Task statement >>
Working from the data below, write out exactly the lines from its first through the line that contains "This screenshot has height=255, width=453.", both ends included and pictures omitted.

---- Dataset

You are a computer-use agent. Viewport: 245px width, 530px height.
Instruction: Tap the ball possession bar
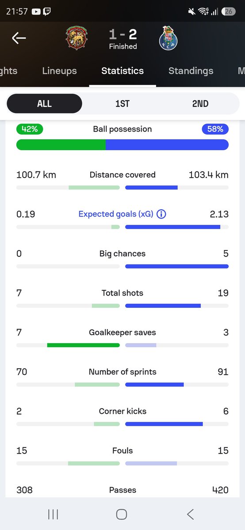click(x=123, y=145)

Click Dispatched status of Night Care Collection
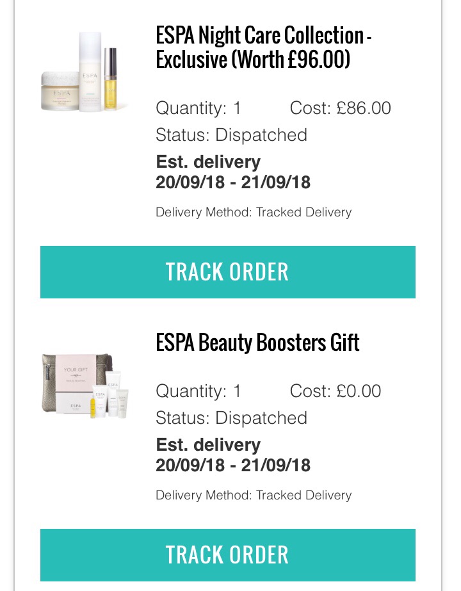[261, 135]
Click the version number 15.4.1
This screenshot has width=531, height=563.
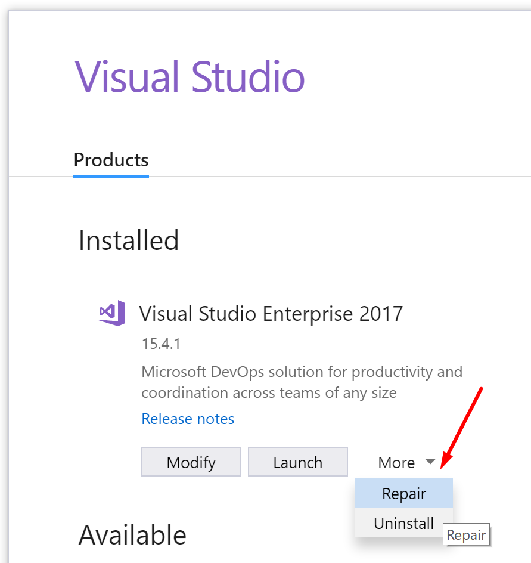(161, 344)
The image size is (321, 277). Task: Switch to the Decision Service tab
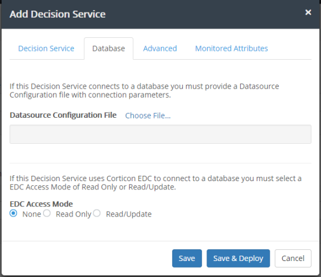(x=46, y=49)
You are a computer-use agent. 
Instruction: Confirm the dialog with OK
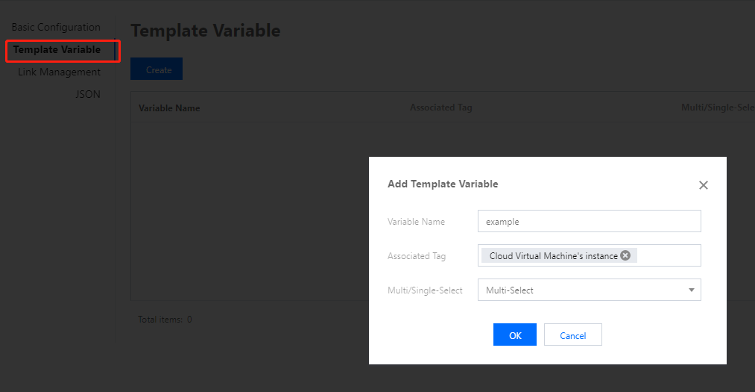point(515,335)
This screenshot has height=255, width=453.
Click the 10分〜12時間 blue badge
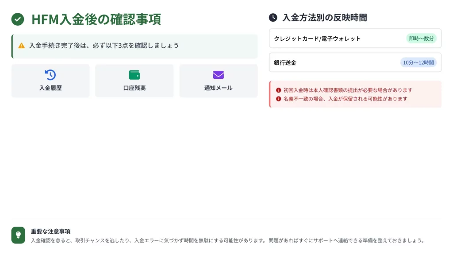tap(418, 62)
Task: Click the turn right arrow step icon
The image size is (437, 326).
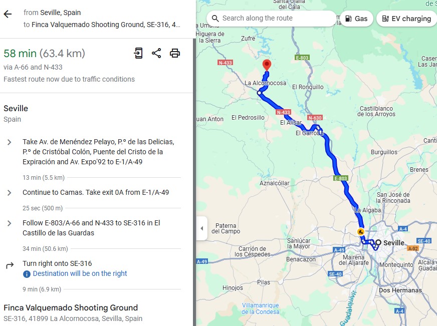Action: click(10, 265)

--------

Problem solution >>
You are a computer-use agent. Viewport: 245px width, 530px height.
Instruction: Tap the ball possession bar
click(x=123, y=145)

Click Dispatched status of Night Care Collection
[261, 135]
Click the version number 15.4.1
This screenshot has width=531, height=563.
(161, 344)
The image size is (321, 277). Task: Switch to the Decision Service tab
(x=46, y=49)
You are a computer-use agent. 
Instruction: Confirm the dialog with OK
point(515,335)
This screenshot has height=255, width=453.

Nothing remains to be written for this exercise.